I looked into the MultiQC source and found that the fastp module uses input filenames (‘-i’, ‘-I’, ‘–in1’, ‘–in2’) as detection keys, if configuration-yaml file is not provided. When these names are identical across samples, each subsequent report overwrites the previous one in the data dictionary.
Proposed Solution:
I’m considering modifying the detection logic to use output filenames ‘-o’, ‘-O’, ‘–out1’, ‘–out2’) instead, since output files make way more sense for sample naming than input files. Inputs usually come with generic names from sequencing facilities which don’t tell you much. Outputs, on the other hand, are what users actually name to reflect the real sample and the analysis they care about. They’re unique to each run and avoid collisions. Since outputs are what move forward into downstream analysis and reports, it’s logical to base sample names on them, not on the raw input files.
I’ve locally tested a fix that changes the regex pattern to look for output options, and it resolved the issue in my pipeline.
Sorry to hear that you’re having problems and thanks for your post!
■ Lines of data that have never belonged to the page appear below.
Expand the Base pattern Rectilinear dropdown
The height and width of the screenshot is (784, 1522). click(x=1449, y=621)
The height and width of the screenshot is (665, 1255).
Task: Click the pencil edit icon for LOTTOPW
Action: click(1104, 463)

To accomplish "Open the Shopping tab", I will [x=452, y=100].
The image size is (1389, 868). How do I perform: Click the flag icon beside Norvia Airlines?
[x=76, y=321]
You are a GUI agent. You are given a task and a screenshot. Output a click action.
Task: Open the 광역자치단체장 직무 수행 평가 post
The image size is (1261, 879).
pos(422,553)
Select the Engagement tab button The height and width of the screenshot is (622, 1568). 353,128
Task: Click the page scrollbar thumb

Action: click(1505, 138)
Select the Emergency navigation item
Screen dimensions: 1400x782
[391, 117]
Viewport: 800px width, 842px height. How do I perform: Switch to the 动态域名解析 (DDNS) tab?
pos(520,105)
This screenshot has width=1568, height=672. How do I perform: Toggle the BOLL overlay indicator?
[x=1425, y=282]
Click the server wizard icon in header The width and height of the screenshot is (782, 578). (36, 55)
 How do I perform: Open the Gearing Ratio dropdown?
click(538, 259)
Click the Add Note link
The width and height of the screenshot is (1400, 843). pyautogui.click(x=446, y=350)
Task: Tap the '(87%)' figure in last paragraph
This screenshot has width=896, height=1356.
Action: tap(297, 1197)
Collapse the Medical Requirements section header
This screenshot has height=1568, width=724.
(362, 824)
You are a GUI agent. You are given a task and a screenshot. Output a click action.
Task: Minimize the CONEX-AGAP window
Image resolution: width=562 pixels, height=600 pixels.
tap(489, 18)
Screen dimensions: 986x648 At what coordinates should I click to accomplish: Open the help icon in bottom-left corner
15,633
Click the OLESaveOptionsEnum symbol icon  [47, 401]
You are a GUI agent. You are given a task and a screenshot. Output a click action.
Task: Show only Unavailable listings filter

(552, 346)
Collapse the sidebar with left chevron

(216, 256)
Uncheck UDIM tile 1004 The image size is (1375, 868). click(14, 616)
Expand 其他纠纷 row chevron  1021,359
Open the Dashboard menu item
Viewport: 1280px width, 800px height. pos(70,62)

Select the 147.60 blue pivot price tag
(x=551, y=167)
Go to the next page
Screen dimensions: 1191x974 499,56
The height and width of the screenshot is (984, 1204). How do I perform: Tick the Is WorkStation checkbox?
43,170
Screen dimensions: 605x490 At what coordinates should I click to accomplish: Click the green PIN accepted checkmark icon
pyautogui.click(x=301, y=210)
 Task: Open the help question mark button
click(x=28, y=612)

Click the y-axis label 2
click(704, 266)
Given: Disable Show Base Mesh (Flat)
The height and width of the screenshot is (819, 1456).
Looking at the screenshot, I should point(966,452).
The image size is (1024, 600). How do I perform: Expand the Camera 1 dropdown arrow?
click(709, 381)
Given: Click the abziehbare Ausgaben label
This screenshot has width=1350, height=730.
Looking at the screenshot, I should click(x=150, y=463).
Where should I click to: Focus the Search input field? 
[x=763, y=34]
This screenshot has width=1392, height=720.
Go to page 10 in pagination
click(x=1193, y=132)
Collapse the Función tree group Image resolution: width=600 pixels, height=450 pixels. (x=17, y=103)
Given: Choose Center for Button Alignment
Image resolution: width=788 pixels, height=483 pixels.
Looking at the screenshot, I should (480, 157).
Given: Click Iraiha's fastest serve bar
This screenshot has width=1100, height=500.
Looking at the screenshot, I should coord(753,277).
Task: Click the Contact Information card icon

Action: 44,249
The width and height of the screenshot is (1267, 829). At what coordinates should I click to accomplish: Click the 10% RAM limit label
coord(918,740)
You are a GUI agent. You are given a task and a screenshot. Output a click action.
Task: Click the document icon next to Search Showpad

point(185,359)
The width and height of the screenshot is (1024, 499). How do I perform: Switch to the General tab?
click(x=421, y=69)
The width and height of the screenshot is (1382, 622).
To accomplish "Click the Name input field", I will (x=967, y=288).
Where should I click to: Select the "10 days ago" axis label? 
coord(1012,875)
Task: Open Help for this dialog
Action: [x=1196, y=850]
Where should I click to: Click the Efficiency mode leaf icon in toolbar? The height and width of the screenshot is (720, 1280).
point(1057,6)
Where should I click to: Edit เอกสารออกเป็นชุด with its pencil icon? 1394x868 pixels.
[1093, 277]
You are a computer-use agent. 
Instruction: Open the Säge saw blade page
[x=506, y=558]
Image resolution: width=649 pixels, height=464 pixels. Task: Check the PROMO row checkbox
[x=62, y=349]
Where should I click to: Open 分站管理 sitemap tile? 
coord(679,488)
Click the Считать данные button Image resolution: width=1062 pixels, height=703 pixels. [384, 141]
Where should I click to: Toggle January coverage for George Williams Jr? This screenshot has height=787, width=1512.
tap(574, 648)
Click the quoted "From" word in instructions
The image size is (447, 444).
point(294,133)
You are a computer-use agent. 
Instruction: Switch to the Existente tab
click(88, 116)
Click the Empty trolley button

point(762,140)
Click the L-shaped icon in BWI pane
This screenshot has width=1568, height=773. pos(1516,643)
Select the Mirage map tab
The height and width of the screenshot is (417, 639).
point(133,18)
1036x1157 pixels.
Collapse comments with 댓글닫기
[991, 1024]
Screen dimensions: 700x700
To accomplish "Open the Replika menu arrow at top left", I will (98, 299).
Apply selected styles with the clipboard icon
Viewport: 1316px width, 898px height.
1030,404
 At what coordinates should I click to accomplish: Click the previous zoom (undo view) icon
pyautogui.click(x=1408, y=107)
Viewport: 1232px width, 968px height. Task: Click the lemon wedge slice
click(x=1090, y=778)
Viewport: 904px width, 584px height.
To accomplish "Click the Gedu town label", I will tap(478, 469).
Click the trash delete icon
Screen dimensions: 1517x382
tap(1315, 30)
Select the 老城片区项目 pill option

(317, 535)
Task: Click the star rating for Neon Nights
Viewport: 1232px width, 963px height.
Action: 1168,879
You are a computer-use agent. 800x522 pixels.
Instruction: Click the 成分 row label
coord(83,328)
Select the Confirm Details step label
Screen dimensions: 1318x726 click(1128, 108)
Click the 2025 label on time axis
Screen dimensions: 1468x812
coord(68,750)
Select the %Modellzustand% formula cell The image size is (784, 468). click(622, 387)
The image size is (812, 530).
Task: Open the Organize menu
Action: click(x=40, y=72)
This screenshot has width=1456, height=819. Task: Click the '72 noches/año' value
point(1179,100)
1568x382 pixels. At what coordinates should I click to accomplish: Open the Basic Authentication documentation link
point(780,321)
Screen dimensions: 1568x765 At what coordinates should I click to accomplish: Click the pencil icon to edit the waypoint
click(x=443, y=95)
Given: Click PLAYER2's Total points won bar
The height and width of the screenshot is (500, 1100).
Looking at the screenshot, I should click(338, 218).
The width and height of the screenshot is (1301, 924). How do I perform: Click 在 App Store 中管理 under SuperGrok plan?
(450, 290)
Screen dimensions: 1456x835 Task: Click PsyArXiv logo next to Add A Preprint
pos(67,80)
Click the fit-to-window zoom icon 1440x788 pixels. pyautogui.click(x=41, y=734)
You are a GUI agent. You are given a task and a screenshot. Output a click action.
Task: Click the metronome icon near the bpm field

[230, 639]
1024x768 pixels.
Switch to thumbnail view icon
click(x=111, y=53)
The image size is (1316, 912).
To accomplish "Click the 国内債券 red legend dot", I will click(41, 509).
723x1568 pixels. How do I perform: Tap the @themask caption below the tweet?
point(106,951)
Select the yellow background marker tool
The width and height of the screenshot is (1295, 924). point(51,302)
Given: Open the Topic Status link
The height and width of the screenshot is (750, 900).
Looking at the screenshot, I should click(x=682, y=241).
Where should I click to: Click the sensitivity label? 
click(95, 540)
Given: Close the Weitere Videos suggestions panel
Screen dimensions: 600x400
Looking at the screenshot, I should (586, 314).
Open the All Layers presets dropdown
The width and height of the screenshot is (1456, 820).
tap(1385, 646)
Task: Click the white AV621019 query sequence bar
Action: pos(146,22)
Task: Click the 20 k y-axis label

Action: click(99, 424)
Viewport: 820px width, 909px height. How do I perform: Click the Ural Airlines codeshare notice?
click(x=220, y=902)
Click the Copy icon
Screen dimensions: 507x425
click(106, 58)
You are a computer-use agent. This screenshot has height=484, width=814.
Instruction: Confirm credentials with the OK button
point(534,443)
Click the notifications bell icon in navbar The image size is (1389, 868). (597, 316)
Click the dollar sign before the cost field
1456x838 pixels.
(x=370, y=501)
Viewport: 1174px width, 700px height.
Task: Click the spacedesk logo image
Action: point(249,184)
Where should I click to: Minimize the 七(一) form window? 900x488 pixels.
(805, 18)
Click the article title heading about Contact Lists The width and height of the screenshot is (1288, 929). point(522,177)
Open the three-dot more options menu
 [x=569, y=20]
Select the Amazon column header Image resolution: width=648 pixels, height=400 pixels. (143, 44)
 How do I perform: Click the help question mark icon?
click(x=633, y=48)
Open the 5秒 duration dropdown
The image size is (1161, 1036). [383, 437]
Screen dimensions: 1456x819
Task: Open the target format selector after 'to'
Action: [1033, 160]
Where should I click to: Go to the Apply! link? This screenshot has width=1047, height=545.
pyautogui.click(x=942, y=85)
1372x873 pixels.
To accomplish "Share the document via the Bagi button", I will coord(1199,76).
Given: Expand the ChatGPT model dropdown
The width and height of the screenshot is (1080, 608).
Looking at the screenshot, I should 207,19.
Having clashing sample names is a very common problem for MultiQC users and not an easy one to fix. Using output file names is a solid idea, but I’m afraid that it’s not something that I would like to implement for now. Whilst it solves your issue, it’s not a universal solution - in other cases, folks may use generic file names for intermediate file names during processing and this would break their reports, for example. In short, MultiQC has so many users that there is very rarely a common usage pattern that you can rely on. MultiQC uses input files because we aim to share sample names across tools and the input file names are usually the most “pure” which give the best chance of this.
Thank you so much for the detailed explanation and for pointing me to the right resources.
On a side note, I also wanted to mention that your Nextflow tutorial videos on YouTube were incredibly helpful for me when I was getting started. They really made the concepts click.
Thanks again for all your great work and contributions to the community!